*** Records for processing ***

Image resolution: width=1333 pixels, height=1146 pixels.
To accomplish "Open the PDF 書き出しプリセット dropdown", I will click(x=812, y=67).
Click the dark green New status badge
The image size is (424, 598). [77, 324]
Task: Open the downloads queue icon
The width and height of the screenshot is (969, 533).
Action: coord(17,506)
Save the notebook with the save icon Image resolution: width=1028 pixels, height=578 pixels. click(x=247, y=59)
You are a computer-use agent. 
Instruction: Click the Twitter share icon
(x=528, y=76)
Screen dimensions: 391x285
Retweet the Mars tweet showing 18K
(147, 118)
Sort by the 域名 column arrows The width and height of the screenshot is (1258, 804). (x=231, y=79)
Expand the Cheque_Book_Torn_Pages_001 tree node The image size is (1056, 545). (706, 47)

*** End of Records for processing ***

_Instructions to follow_
Please transcribe exactly the lines above from the line that has "Click the dark green New status badge" up to and including the line that has "You are a computer-use agent."; no other line belongs in the answer.

_Output_
Click the dark green New status badge
The image size is (424, 598). [77, 324]
Task: Open the downloads queue icon
The width and height of the screenshot is (969, 533).
Action: coord(17,506)
Save the notebook with the save icon Image resolution: width=1028 pixels, height=578 pixels. click(x=247, y=59)
You are a computer-use agent. 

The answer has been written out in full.